>>>

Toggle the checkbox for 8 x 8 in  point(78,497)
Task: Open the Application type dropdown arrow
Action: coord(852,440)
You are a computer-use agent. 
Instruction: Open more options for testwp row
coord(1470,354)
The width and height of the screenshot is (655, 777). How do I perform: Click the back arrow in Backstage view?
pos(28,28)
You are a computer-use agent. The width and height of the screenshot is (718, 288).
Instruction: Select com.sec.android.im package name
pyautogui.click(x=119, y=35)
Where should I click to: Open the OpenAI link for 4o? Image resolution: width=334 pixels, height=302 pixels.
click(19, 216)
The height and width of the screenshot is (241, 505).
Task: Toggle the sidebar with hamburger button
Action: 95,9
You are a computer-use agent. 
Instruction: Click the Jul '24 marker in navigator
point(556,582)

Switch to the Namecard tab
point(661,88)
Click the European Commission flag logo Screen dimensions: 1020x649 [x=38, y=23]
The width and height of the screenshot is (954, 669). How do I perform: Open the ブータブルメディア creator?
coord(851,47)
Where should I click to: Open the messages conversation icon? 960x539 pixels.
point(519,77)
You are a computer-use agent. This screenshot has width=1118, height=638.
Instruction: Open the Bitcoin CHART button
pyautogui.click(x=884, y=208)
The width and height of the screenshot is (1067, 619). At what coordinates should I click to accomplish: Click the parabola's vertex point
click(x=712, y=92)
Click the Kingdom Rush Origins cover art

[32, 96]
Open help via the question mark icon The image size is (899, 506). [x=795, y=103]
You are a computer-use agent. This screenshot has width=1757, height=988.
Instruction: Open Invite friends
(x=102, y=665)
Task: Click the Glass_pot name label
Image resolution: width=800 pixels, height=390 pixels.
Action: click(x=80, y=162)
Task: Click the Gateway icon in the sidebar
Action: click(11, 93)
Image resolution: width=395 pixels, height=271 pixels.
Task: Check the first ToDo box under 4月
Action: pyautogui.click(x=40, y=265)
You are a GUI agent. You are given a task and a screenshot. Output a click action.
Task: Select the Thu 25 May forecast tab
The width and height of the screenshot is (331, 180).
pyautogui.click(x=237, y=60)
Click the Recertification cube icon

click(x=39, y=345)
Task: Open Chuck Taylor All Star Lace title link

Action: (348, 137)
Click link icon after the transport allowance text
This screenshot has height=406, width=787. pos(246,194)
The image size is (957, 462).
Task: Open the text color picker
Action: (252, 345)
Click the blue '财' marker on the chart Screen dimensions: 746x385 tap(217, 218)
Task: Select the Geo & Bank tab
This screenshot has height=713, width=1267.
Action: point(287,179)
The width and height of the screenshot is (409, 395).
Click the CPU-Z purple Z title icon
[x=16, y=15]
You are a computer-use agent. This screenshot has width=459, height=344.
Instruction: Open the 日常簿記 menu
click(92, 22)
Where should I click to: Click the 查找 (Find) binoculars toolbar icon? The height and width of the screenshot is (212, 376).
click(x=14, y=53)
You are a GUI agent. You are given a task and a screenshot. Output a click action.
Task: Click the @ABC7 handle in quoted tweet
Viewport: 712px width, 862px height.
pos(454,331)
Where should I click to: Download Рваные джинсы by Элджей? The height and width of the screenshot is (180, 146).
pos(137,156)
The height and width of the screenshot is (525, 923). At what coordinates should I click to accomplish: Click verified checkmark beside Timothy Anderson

<<<

> **Do this**
Set down, word for word, the lines above from the one containing "has width=1757, height=988." through the one containing "Action: (348, 137)", both included.

> **Output for this task**
You are a computer-use agent. This screenshot has width=1757, height=988.
Instruction: Open Invite friends
(x=102, y=665)
Task: Click the Glass_pot name label
Image resolution: width=800 pixels, height=390 pixels.
Action: click(x=80, y=162)
Task: Click the Gateway icon in the sidebar
Action: click(11, 93)
Image resolution: width=395 pixels, height=271 pixels.
Task: Check the first ToDo box under 4月
Action: pyautogui.click(x=40, y=265)
You are a GUI agent. You are given a task and a screenshot. Output a click action.
Task: Select the Thu 25 May forecast tab
The width and height of the screenshot is (331, 180).
pyautogui.click(x=237, y=60)
Click the Recertification cube icon

click(x=39, y=345)
Task: Open Chuck Taylor All Star Lace title link

Action: (348, 137)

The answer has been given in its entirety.